Matt Locke wrote:
>this assumes that most visitors will have, say, an SMS-enabled mobile phone
>(a pretty easy assumption to make in the UK),
I don't think that it is an easy assumption to make, although having made
it, this would indicate that 'the gallery', as an architecture, no longer
takes sole responsibility for the public *literally* accessing the work.
This is interesting.
>This means that the factors we tend to find most problematic about gallery
>spaces in relation to new media - namely their historical presentation
>rhetorics embodied in their architectures - become interesting contexts for
>'site-specific' location based mobile projects.
by substituting one form of social definition with another?
i.e. techno-mobility rather than art -historical/establishment context?
All technology requires skill on the part of the user.
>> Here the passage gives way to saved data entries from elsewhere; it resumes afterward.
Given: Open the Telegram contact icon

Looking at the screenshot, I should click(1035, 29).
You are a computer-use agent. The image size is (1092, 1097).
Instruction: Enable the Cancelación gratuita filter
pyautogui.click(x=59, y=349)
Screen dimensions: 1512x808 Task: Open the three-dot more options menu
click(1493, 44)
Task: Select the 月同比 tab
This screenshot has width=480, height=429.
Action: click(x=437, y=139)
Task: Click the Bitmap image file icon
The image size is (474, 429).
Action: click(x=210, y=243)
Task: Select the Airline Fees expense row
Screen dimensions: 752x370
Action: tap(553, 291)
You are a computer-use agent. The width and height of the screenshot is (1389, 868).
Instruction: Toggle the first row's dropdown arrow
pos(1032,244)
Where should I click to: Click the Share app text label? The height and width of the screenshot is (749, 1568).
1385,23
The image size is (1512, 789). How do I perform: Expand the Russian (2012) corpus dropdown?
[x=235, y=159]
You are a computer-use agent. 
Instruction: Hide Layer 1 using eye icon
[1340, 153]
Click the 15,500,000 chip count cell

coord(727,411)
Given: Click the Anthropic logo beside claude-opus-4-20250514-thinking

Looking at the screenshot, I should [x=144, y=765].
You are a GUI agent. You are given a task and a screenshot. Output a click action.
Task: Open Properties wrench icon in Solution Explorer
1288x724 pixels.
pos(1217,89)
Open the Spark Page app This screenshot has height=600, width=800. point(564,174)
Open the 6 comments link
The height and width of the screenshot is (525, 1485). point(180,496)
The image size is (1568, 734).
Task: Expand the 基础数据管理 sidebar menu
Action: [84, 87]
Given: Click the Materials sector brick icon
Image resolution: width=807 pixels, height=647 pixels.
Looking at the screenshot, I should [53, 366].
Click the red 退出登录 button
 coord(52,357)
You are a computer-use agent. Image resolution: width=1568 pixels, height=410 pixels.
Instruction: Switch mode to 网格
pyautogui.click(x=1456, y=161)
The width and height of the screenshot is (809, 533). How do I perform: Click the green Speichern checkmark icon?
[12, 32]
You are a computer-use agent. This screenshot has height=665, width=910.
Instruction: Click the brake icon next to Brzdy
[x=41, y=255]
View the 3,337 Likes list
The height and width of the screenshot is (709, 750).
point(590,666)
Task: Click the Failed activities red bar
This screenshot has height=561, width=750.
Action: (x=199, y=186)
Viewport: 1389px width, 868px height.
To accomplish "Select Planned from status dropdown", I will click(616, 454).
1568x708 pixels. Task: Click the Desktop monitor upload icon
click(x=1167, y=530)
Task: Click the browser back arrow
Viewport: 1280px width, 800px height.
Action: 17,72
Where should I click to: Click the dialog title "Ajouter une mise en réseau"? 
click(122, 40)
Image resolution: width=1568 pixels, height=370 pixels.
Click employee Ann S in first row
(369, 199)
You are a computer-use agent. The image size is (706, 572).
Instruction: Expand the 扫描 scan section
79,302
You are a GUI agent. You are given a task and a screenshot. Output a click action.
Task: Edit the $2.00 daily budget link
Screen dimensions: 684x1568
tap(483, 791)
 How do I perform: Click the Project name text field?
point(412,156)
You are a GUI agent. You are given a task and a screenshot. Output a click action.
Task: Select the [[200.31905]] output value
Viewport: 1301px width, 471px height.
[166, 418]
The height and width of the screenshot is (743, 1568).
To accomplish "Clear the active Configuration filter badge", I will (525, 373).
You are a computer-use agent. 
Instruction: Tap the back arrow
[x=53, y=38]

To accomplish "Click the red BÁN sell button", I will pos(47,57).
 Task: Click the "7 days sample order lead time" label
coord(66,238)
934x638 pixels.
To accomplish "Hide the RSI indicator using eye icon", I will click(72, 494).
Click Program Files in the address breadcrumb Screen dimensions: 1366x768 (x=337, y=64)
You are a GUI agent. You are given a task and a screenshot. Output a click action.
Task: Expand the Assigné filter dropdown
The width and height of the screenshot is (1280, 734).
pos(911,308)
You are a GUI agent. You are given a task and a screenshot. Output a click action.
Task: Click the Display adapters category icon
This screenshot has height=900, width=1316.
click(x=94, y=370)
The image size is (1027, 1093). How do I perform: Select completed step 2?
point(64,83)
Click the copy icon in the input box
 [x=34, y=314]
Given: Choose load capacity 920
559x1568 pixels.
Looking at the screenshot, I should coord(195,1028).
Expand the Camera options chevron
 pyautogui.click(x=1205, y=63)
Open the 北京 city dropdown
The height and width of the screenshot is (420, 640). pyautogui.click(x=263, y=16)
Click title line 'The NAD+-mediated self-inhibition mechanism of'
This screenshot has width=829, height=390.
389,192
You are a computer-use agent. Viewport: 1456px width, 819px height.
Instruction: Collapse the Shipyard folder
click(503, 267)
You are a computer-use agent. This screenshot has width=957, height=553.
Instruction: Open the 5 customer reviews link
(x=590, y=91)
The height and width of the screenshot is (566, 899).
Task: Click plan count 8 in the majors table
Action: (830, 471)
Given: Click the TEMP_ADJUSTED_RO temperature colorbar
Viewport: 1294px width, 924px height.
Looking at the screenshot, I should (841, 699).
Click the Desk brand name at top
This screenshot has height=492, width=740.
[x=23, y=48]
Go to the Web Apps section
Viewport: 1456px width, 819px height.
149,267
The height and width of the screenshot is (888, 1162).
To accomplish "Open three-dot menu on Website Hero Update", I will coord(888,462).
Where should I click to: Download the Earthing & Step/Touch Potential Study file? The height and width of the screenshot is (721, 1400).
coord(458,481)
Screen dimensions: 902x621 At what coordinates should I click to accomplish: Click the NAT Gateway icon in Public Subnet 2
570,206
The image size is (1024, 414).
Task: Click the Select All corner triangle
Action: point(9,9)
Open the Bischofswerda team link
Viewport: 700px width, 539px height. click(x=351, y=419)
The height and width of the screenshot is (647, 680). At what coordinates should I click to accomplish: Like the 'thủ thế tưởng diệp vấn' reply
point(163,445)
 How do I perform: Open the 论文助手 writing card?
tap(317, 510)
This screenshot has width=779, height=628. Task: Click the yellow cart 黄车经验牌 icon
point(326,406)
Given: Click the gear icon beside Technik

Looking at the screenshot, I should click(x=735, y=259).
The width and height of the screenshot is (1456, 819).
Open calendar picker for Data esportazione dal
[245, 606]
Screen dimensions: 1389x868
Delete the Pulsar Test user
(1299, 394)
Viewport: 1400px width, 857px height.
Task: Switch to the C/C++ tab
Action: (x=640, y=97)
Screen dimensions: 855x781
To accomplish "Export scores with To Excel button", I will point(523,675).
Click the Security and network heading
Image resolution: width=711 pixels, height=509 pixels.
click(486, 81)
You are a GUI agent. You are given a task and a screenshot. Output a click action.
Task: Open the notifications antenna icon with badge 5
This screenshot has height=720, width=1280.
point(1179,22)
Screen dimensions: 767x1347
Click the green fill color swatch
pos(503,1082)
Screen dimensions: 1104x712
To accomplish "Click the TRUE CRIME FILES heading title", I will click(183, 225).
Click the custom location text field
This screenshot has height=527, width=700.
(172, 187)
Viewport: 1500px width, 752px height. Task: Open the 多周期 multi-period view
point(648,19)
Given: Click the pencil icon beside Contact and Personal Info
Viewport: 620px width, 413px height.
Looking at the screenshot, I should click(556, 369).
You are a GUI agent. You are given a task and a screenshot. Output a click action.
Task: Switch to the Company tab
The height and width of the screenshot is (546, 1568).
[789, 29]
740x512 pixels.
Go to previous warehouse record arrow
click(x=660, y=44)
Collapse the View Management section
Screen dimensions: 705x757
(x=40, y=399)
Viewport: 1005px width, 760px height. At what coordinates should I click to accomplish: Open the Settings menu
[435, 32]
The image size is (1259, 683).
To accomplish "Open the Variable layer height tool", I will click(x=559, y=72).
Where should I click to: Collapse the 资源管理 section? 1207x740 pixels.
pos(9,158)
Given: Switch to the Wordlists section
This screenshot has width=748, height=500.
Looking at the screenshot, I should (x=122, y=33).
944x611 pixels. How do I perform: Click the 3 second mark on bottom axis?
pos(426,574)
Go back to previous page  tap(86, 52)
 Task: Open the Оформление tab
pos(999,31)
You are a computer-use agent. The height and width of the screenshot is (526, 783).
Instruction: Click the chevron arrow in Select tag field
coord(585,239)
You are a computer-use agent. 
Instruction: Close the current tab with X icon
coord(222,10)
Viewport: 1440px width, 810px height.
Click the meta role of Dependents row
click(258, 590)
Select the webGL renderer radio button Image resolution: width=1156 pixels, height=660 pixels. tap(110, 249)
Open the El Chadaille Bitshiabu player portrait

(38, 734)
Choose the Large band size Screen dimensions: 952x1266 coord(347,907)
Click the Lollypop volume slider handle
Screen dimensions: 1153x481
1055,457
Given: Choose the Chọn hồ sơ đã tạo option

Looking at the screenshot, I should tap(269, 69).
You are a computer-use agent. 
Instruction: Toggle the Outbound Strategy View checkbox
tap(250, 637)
Currently, its seems
to be easier for more people to use mobile phones than computers.
By sharing responsibility with the participant for accessing techno work
the gallery/museum is losing some, if not alot, of its control over
distribution. (In fact a big part of that control now lies with the new
media-industries)
Which is why, Patrick Lichty says "I don't feel that there is a mandate for
a physical show except for the fact that the audience seems to expect one"
>i find mobile work more interesting at the moment for precisely this reason
>- web-based work by comparison seems too rooted in a specific context (the
>desk or home terminal) to be able to dal with these architectural rhetorics
>without substantial changes in presentation modes.
Maybe the architecture of the gallery is not such a problem here as much as
the technical participation structures within networked art itself? How can
the gallery/museum 'control' participation when it also becomes a matter
of the audience's technical skill and personal technological investment?